All data submitted to the GRT will be released into the public domain. If there are certain tools you do not want included, or certain parameters you wish to hide (e.g. because they contain API keys), then you can take advantage of the built-in sanitization. scripts/grt/grt.yml.sample file allows you to build up sanitization for the job logs.

sanitization:
    # Blacklist the entire tool from appearing
    tools:
        - __SET_METADATA__
        - upload1
    # Or you can blacklist individual parameters from being submitted, e.g. if
    # you have API keys as a tool parameter.
    tool_params:
        # Or to blacklist under a specific tool, just specify the ID
        some_tool_id:
            - dbkey
            # If you need to specify a parameter multiple levels deep, you can
            # do that as well. Currently we only support blacklisting via the
            # full path, rather than just a path component. So everything under
            # `path.to.parameter` will be blacklisted.
            - path.to.parameter
            # However you could not do "parameter" and have everything under
            # `path.to.parameter` be removed.
            # Repeats are rendered as an *, e.g.: repeat_name.*.values

To blacklist the results from specific tools appearing in results, just add the tool ID under the tools list.

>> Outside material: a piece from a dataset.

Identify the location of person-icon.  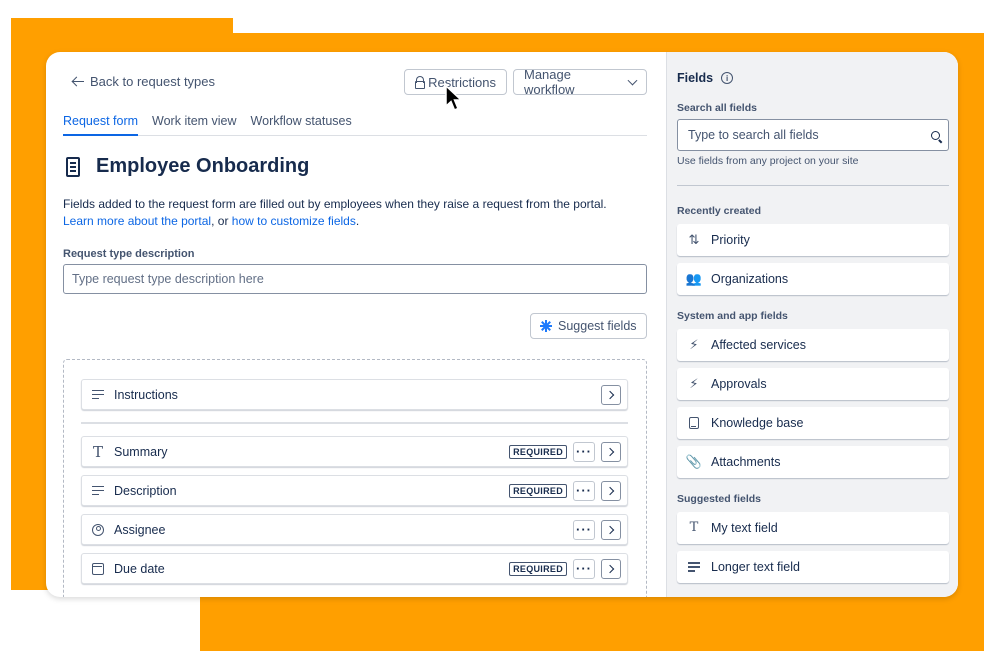
(98, 530).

Blacklisting tool parameters is more complex. In a key under the tool_params key, supply a list of parameters you wish to blacklist. NB: This will slow down processing of records associated with that tool. Selecting keys is done identically to writing test cases, except if you have a repeat element, just replace the location of the numeric identifier with *, e.g. repeat_name.*.some_subkey

Data Collection Process

cd $GALAXY; python scripts/grt/export.py -l debug

export.py connects to your galaxy database and makes queries against the database for three primary tables:

  • job

  • job_parameter

  • job_metric_numeric

these are exported with very little processing, as tabular files to the GRT reports directory, $GALAXY/reports/. We only collect new job data that we have not seen since the previous run. The last-seen job ID is stored in $GALAXY/reports/.checkpoint. Once the files have been exported, they are put in a compressed archive, and some metadata about the export process is written to a json file with the same name as the report archive.

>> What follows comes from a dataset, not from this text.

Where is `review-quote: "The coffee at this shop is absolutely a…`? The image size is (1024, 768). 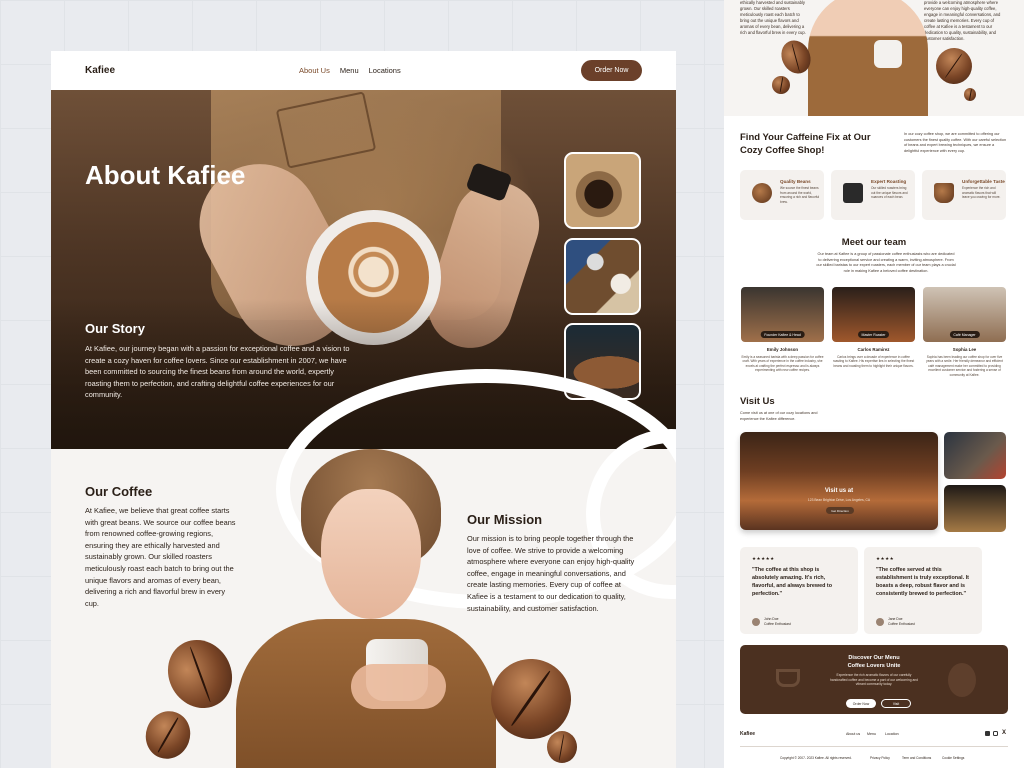
review-quote: "The coffee at this shop is absolutely a… is located at coordinates (792, 582).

You may wish to inspect these files to be sure that you’re comfortable with the information being sent.

Once you’re happy with the data, you can submit it with the GRT submission tool…

Data Submission

cd $GALAXY; python scripts/grt/upload.py

scripts/grt/upload.py is a script which will submit your data to the configured GRT server. You must first be registered with the server which will also walk you through the setup process.

With your reports, submitting them is very simple. The script will login to the server and determine which reports the server does not have yet. Then it will begin uploading those.

For administrators with firewalled galaxies and no internet access, if you are able to exfiltrate your files to somewhere with internet, then you can still take advantage of GRT. Alternatively you can deploy GRT on your own infrastructure if you don’t want to share your job logs.